Com o objetivo de amenizar a grave crise financeira que assolava o Município Alfa, um grupo de vereadores apresentou projeto de lei instituindo um imposto que a Constituição da República de 1988 outorgou aos Municípios, mas que, até aquele momento, não fora instituído. O projeto, que contava com forte oposição popular, veio a ser vetado pelo prefeito municipal sob o argumento de ser inconstitucional, sendo o veto rejeitado pela maioria absoluta dos membros da Casa Legislativa. Desse processo legislativo, resultou a Lei municipal nº XX, que é:
- A)inconstitucional, considerando o quórum observado na Casa Legislativa para a rejeição do veto;
Errada, porque a rejeição do veto pela maioria absoluta é exatamente o quórum adequado, não um vício de constitucionalidade.

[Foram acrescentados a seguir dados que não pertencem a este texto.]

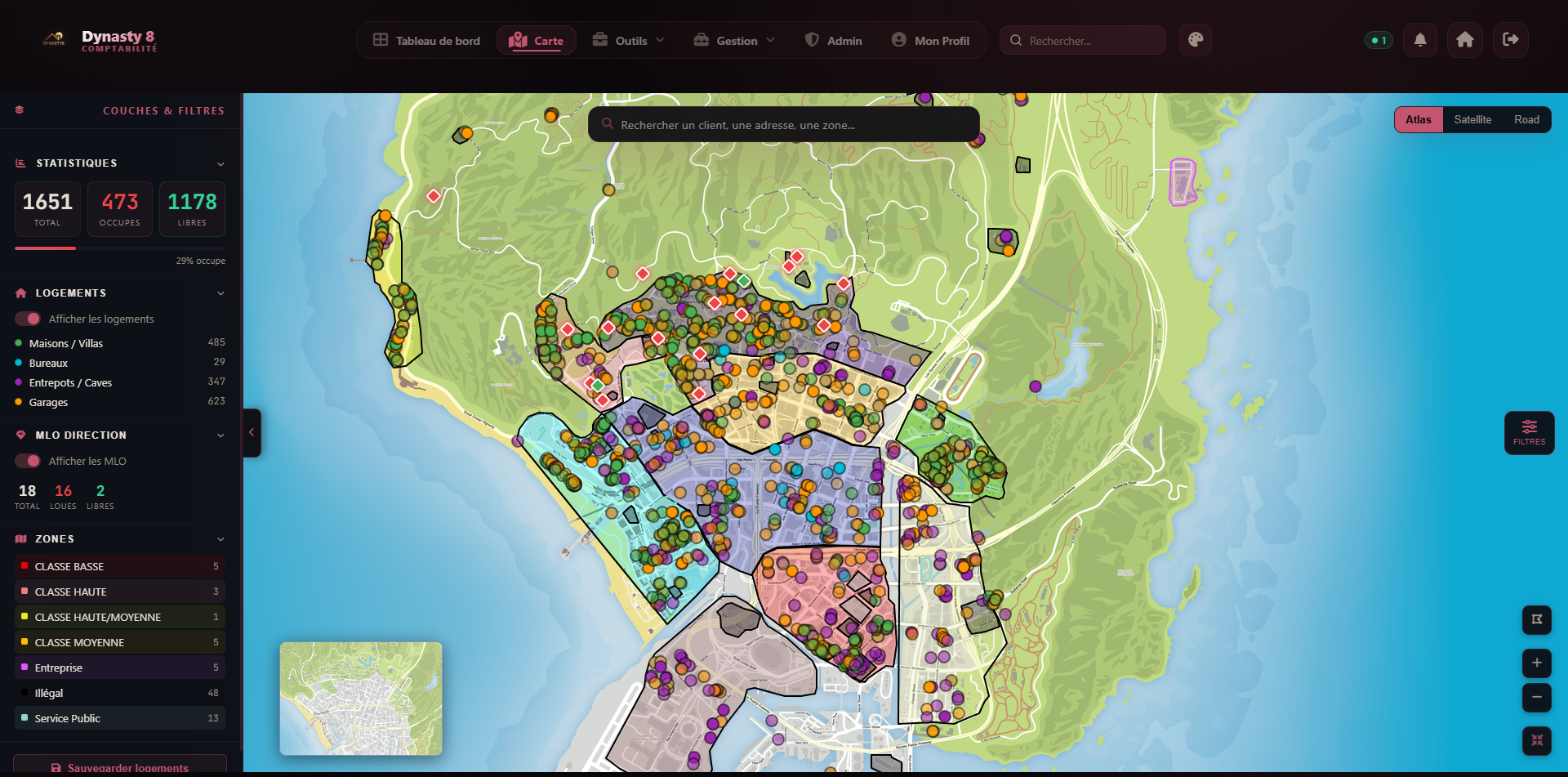
Task: Toggle Afficher les logements switch
Action: pyautogui.click(x=28, y=319)
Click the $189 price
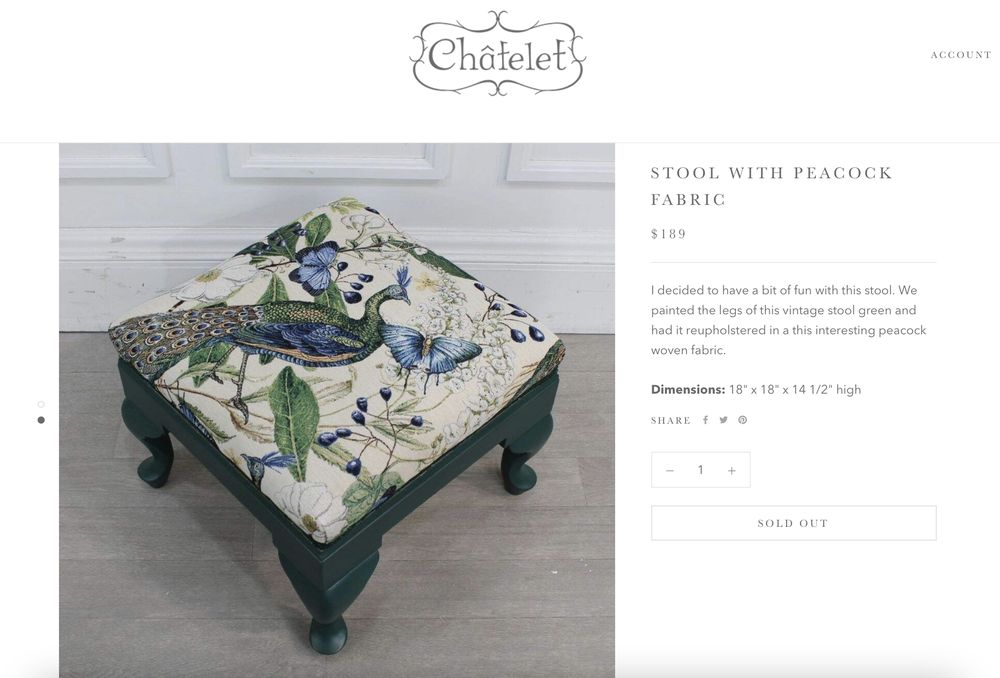Screen dimensions: 1000x678 click(x=668, y=234)
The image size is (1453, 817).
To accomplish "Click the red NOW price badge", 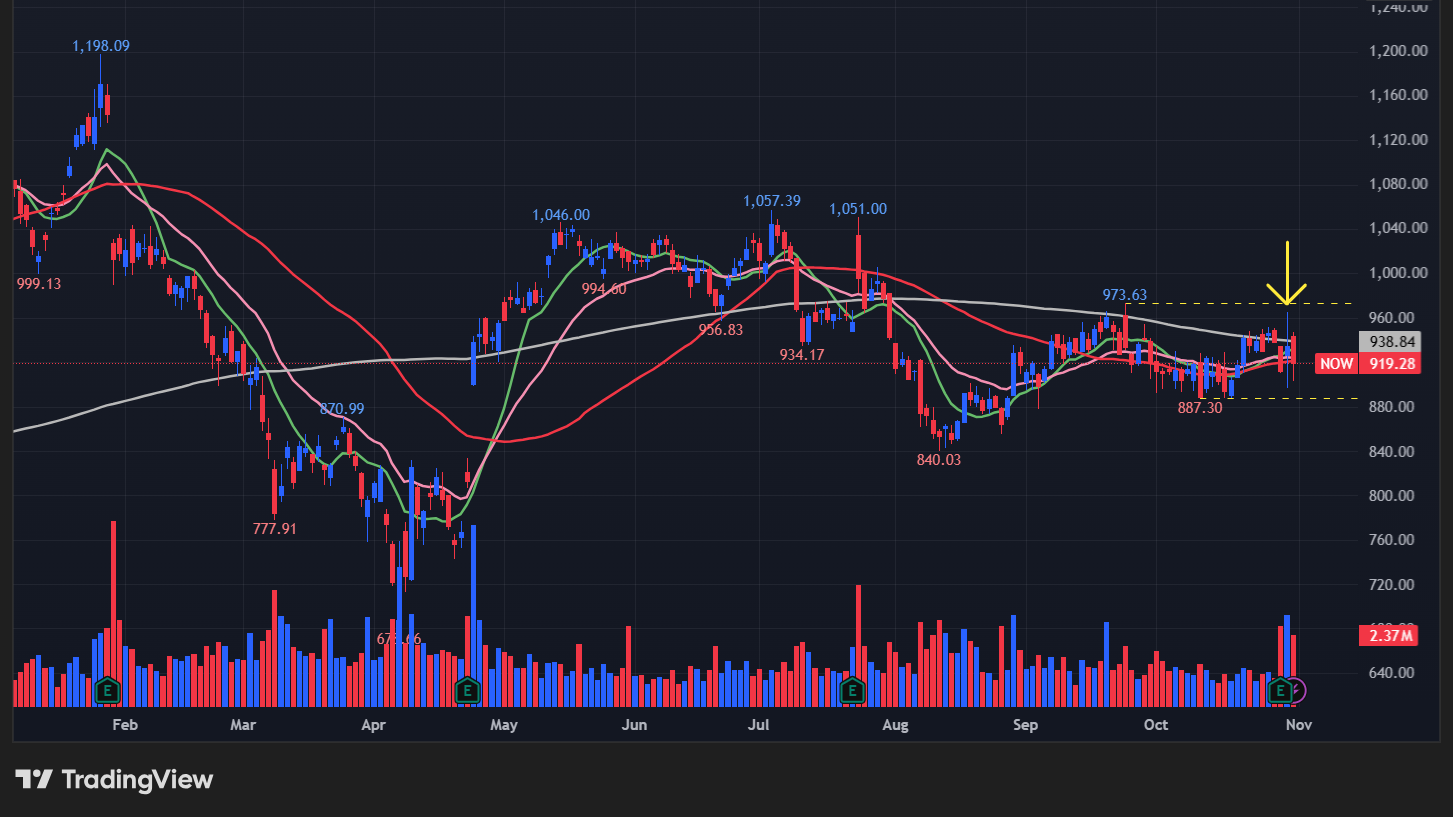I will point(1336,364).
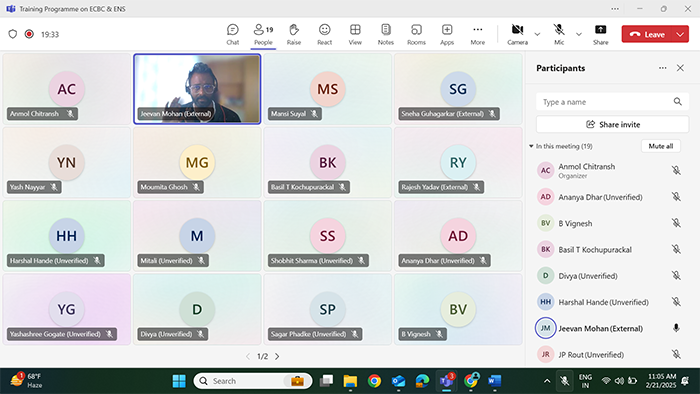Open the Chat panel
This screenshot has width=700, height=394.
(233, 34)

- B)inconstitucional, por afronta à iniciativa legislativa privativa do chefe do Poder Executivo em matéria tributária;
Errada, porque não existe iniciativa legislativa privativa do chefe do Executivo municipal em matéria tributária, em regra.
- C)inconstitucional, por afronta à iniciativa legislativa privativa do chefe do Poder Executivo, em relação à receita e à despesa pública;
Errada, porque instituir imposto não é, por si só, matéria reservada à iniciativa do prefeito sobre receita e despesa pública.
- D)constitucional, considerando que a narrativa não apresenta qualquer incompatibilidade com a Constituição da República de 1988;
Certa, pois a criação do imposto municipal por iniciativa de vereadores e a rejeição do veto pela maioria absoluta não violam a Constituição.
- E)constitucional, considerando que, em relação aos Municípios, a simetria permanece adstrita aos balizamentos oferecidos pela Constituição Estadual.
Errada, porque a constitucionalidade do processo legislativo municipal é controlada pela Constituição Federal, e não fica limitada apenas aos balizamentos da Constituição Estadual.
Gabarito: D
A ideia central aqui é simples: imposto municipal, em regra, pode nascer de lei de iniciativa parlamentar, desde que respeitadas as regras constitucionais do processo legislativo e a competência tributária do Município. A Constituição de 1988 não dá ao prefeito uma iniciativa privativa geral em matéria tributária. O que existe é iniciativa reservada em temas específicos, como organização da administração e matérias orçamentárias, mas isso não se confunde com criar um tributo novo. No caso, os vereadores propuseram um projeto de lei para instituir um imposto que já estava dentro da competência municipal. O prefeito vetou por inconstitucionalidade, mas a Câmara derrubou o veto pela maioria absoluta, exatamente o quórum constitucionalmente exigido para a rejeição de veto. Ou seja, o processo legislativo narrado não apresenta vício. Por isso, a Lei municipal nº XX é constitucional. A Constituição trata da competência tributária municipal nos arts. 145 e 156, e a lógica do processo legislativo de veto está no art. 66 da CRFB/1988, aplicado por simetria aos entes locais, sem inventar uma trava extra onde a Constituição não colocou. Resumo de prova: vereador pode propor lei tributária municipal; prefeito não tem monopólio dessa iniciativa; e veto derrubado por maioria absoluta, aqui, está em ordem. O enunciado tentou misturar tributário com iniciativa reservada, mas a mistura não cola.